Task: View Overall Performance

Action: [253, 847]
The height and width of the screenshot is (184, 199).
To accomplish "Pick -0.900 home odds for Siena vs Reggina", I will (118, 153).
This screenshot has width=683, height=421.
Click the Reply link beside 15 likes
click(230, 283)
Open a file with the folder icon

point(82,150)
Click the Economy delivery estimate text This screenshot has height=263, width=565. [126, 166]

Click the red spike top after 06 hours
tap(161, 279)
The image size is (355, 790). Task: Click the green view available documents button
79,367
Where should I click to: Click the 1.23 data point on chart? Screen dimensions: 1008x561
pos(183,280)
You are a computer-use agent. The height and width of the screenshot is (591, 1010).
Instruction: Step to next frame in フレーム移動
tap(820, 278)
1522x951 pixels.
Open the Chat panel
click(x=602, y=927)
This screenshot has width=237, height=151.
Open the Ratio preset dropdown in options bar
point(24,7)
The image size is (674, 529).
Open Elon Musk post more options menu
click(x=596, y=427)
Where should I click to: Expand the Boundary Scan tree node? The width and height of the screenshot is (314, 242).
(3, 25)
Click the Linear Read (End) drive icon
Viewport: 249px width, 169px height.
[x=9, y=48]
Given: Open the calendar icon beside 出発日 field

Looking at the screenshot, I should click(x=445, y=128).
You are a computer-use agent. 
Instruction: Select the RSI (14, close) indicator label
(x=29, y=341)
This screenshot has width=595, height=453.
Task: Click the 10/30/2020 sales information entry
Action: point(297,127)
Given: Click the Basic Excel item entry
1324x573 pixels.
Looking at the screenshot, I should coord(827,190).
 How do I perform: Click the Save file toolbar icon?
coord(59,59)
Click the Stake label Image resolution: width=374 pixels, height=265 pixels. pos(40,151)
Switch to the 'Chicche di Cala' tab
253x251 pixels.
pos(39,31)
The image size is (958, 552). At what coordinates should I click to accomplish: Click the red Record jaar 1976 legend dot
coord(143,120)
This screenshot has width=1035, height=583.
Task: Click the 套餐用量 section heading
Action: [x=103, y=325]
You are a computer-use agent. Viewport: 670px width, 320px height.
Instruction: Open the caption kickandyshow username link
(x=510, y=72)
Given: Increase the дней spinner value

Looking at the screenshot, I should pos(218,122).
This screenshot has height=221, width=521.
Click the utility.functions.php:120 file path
::::::::
EXERCISE:
Copy out each entry above with no deviation.

RESULT FOR THIS EXERCISE:
Task: View Overall Performance

Action: [253, 847]
The height and width of the screenshot is (184, 199).
To accomplish "Pick -0.900 home odds for Siena vs Reggina", I will (118, 153).
This screenshot has width=683, height=421.
Click the Reply link beside 15 likes
click(230, 283)
Open a file with the folder icon

point(82,150)
Click the Economy delivery estimate text This screenshot has height=263, width=565. [126, 166]

Click the red spike top after 06 hours
tap(161, 279)
The image size is (355, 790). Task: Click the green view available documents button
79,367
Where should I click to: Click the 1.23 data point on chart? Screen dimensions: 1008x561
pos(183,280)
You are a computer-use agent. The height and width of the screenshot is (591, 1010).
Instruction: Step to next frame in フレーム移動
tap(820, 278)
1522x951 pixels.
Open the Chat panel
click(x=602, y=927)
This screenshot has width=237, height=151.
Open the Ratio preset dropdown in options bar
point(24,7)
The image size is (674, 529).
Open Elon Musk post more options menu
click(x=596, y=427)
Where should I click to: Expand the Boundary Scan tree node? The width and height of the screenshot is (314, 242).
(3, 25)
Click the Linear Read (End) drive icon
Viewport: 249px width, 169px height.
[x=9, y=48]
Given: Open the calendar icon beside 出発日 field

Looking at the screenshot, I should click(x=445, y=128).
You are a computer-use agent. 
Instruction: Select the RSI (14, close) indicator label
(x=29, y=341)
This screenshot has width=595, height=453.
Task: Click the 10/30/2020 sales information entry
Action: point(297,127)
Given: Click the Basic Excel item entry
1324x573 pixels.
Looking at the screenshot, I should coord(827,190).
 How do I perform: Click the Save file toolbar icon?
coord(59,59)
Click the Stake label Image resolution: width=374 pixels, height=265 pixels. pos(40,151)
Switch to the 'Chicche di Cala' tab
253x251 pixels.
pos(39,31)
The image size is (958, 552). At what coordinates should I click to accomplish: Click the red Record jaar 1976 legend dot
coord(143,120)
This screenshot has width=1035, height=583.
Task: Click the 套餐用量 section heading
Action: [x=103, y=325]
You are a computer-use agent. Viewport: 670px width, 320px height.
Instruction: Open the caption kickandyshow username link
(x=510, y=72)
Given: Increase the дней spinner value

Looking at the screenshot, I should pos(218,122).
This screenshot has height=221, width=521.
Click the utility.functions.php:120 file path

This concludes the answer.